O momento decisivo veio em 1994, quando o Instituto Astrogildo Pereira transferiu para o Cedem, em regime de custódia, parte do arquivo do Partido Comunista Brasileiro (PCB). O material continha a maior parte da documentação relativa às décadas de 1980 e 1990, mostrando, assim, a transição do PCB para o atual PPS. Ao mesmo tempo, o Cedem recebeu o Archivio del Movimento Operaio Brasiliano, que estava sob custódia da Fundação Feltrinelli, em Milão, na Itália.A eles se juntaram os arquivos do Centro de Documentação Mário Pedrosa (Cemap), sob custódia da Universidade de São Paulo (USP), e o Centro de Documentação da Cidade de São Paulo (Cedesp), com documentos relativos ao período em que Luiza Erundina foi prefeita, de 1989 a 1992. O Cedem via-se, assim, diante de dois desafios: organizar toda essa documentação e cumprir a tarefa original, de registrar a história da Unesp.

Site na Internet
O investimento feito pela Fapesp no Cedem foi de R$ 413,6 mil. “Solicitamos recursos para organizar documentos e para comprar móveis, arquivos deslizantes, leitora de microfilmes e copiadoras”, lembra a coordenadora Anna Maria Martinez Correia.
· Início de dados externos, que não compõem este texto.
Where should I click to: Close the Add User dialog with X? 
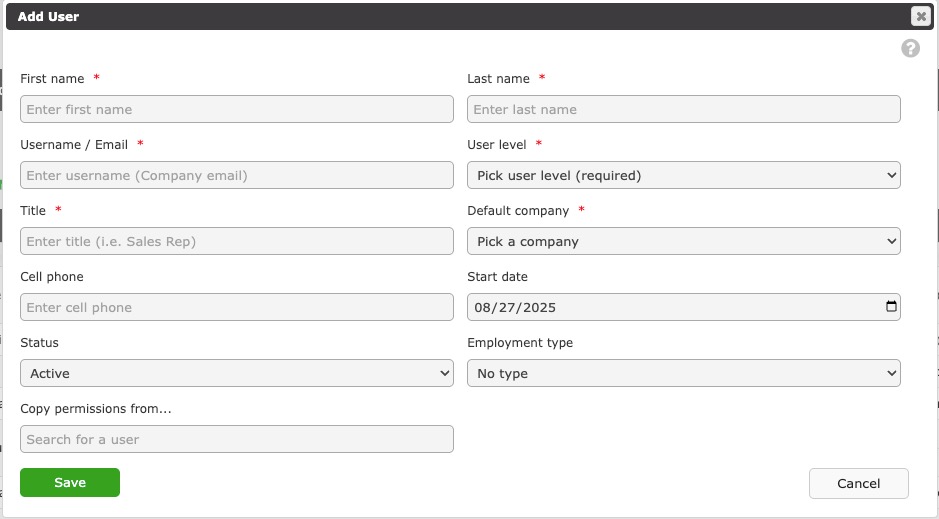[x=921, y=16]
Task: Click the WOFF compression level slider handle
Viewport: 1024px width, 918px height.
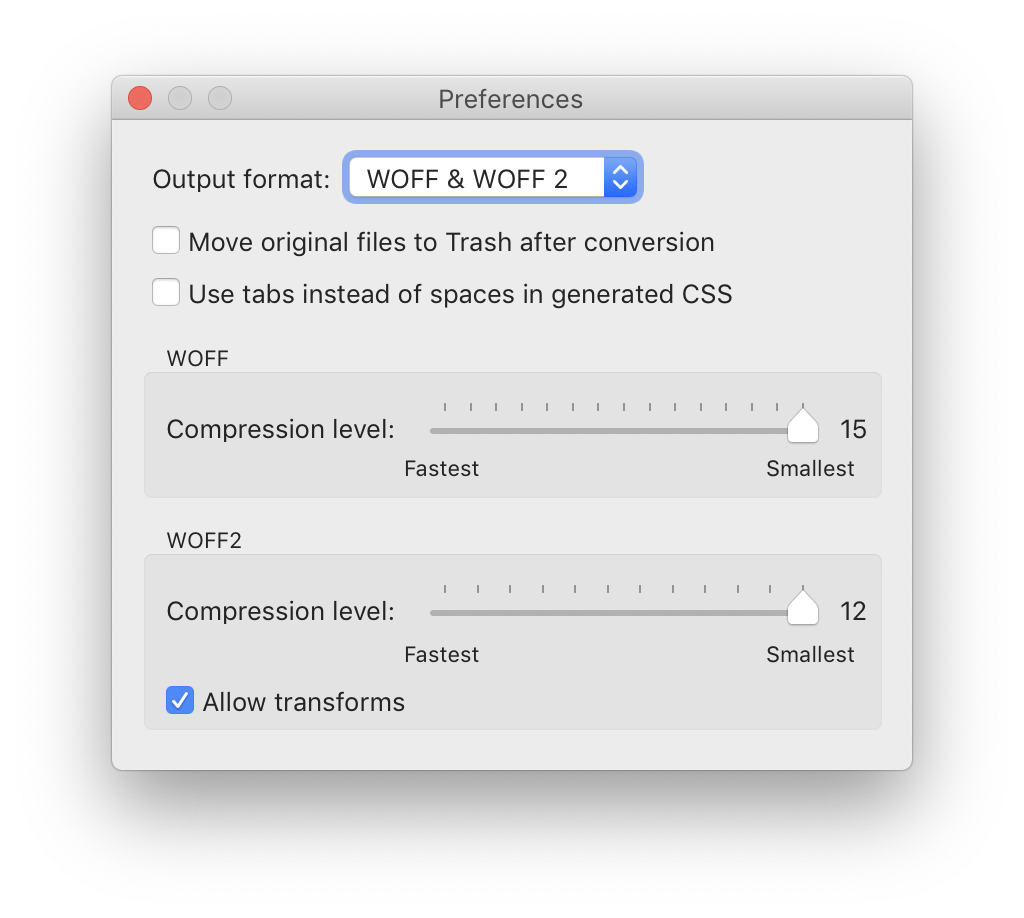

Antes, a documentação não era aberta ao público. Hoje, qualquer pessoa pode obter informações a distância, no site cedem.unesp.br. O arquivo tem informações extremamente valiosas sobre as origens do Partido dos Trabalhadores (PT), por exemplo. Há outros documentos de valor, como a ata, redigida em russo, da reunião da Internacional Comunista que aprovou o levante de 1935 no Brasil.

Agora, os pesquisadores do Cedem se dedicam a organizar um acervo referente ao Movimento dos Sem-Terra (MST), com mais de 50 mil fotografias e outros documentos, e a reunir a memória dos 31 institutos e centros de estudo, espalhados por 15 cidades do Estado, que compõem a universidade. Para isso, além do material escrito, já foram gravadas 165 entrevistas.